> [EXERCISE BRIEF]
All lines below are to be output exactly as they stand.

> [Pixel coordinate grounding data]
::::::::::
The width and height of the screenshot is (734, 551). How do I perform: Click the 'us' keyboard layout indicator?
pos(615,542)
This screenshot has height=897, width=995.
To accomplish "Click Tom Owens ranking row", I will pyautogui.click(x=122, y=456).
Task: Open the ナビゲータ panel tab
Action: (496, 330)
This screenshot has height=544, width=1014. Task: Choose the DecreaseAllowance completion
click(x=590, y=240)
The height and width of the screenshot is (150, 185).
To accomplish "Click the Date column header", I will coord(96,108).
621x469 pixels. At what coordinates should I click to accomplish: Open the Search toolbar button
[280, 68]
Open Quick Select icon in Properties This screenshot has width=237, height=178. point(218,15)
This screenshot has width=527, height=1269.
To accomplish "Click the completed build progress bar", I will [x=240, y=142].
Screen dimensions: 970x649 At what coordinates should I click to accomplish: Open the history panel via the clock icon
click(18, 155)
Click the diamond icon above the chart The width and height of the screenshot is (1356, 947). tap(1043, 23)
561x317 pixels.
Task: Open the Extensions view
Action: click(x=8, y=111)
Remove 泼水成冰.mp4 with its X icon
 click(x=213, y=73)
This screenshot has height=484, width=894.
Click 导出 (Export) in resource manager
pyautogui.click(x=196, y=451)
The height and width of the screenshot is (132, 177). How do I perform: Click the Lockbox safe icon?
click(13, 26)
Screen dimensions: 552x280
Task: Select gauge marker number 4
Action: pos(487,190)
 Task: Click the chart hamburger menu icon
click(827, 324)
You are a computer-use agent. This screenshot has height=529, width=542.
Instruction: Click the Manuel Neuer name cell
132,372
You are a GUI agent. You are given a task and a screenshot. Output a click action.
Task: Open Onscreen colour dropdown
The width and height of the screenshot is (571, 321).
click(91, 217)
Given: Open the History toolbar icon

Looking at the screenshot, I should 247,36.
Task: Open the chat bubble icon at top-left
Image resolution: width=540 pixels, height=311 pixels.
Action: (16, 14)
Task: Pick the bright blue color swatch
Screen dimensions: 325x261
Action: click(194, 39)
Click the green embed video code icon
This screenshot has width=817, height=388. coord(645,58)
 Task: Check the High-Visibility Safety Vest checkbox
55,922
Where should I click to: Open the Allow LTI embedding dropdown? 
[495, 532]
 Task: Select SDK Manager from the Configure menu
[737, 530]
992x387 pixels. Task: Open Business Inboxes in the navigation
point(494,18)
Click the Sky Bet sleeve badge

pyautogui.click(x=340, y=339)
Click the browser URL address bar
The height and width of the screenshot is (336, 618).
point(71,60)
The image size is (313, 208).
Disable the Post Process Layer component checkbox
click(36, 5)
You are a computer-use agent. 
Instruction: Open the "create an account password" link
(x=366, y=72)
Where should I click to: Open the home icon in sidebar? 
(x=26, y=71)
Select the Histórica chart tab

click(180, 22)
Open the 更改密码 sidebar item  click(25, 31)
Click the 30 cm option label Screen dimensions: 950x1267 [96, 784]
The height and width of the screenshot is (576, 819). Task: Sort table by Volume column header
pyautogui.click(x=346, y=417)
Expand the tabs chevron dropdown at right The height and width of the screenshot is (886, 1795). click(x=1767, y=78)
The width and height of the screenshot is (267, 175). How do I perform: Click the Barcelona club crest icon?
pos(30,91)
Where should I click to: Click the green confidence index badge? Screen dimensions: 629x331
::::::::::
> [OUTPUT FOR THIS TASK]
The width and height of the screenshot is (734, 551). How do I perform: Click the 'us' keyboard layout indicator?
pos(615,542)
This screenshot has height=897, width=995.
To accomplish "Click Tom Owens ranking row", I will pyautogui.click(x=122, y=456).
Task: Open the ナビゲータ panel tab
Action: (496, 330)
This screenshot has height=544, width=1014. Task: Choose the DecreaseAllowance completion
click(x=590, y=240)
The height and width of the screenshot is (150, 185).
To accomplish "Click the Date column header", I will coord(96,108).
621x469 pixels. At what coordinates should I click to accomplish: Open the Search toolbar button
[280, 68]
Open Quick Select icon in Properties This screenshot has width=237, height=178. point(218,15)
This screenshot has width=527, height=1269.
To accomplish "Click the completed build progress bar", I will [x=240, y=142].
Screen dimensions: 970x649 At what coordinates should I click to accomplish: Open the history panel via the clock icon
click(18, 155)
Click the diamond icon above the chart The width and height of the screenshot is (1356, 947). tap(1043, 23)
561x317 pixels.
Task: Open the Extensions view
Action: click(x=8, y=111)
Remove 泼水成冰.mp4 with its X icon
 click(x=213, y=73)
This screenshot has height=484, width=894.
Click 导出 (Export) in resource manager
pyautogui.click(x=196, y=451)
The height and width of the screenshot is (132, 177). How do I perform: Click the Lockbox safe icon?
click(13, 26)
Screen dimensions: 552x280
Task: Select gauge marker number 4
Action: pos(487,190)
 Task: Click the chart hamburger menu icon
click(827, 324)
You are a computer-use agent. This screenshot has height=529, width=542.
Instruction: Click the Manuel Neuer name cell
132,372
You are a GUI agent. You are given a task and a screenshot. Output a click action.
Task: Open Onscreen colour dropdown
The width and height of the screenshot is (571, 321).
click(91, 217)
Given: Open the History toolbar icon

Looking at the screenshot, I should 247,36.
Task: Open the chat bubble icon at top-left
Image resolution: width=540 pixels, height=311 pixels.
Action: (16, 14)
Task: Pick the bright blue color swatch
Screen dimensions: 325x261
Action: click(194, 39)
Click the green embed video code icon
This screenshot has width=817, height=388. coord(645,58)
 Task: Check the High-Visibility Safety Vest checkbox
55,922
Where should I click to: Open the Allow LTI embedding dropdown? 
[495, 532]
 Task: Select SDK Manager from the Configure menu
[737, 530]
992x387 pixels. Task: Open Business Inboxes in the navigation
point(494,18)
Click the Sky Bet sleeve badge

pyautogui.click(x=340, y=339)
Click the browser URL address bar
The height and width of the screenshot is (336, 618).
point(71,60)
The image size is (313, 208).
Disable the Post Process Layer component checkbox
click(36, 5)
You are a computer-use agent. 
Instruction: Open the "create an account password" link
(x=366, y=72)
Where should I click to: Open the home icon in sidebar? 
(x=26, y=71)
Select the Histórica chart tab

click(180, 22)
Open the 更改密码 sidebar item  click(25, 31)
Click the 30 cm option label Screen dimensions: 950x1267 [96, 784]
The height and width of the screenshot is (576, 819). Task: Sort table by Volume column header
pyautogui.click(x=346, y=417)
Expand the tabs chevron dropdown at right The height and width of the screenshot is (886, 1795). click(x=1767, y=78)
The width and height of the screenshot is (267, 175). How do I perform: Click the Barcelona club crest icon?
pos(30,91)
Where should I click to: Click the green confidence index badge? Screen dimensions: 629x331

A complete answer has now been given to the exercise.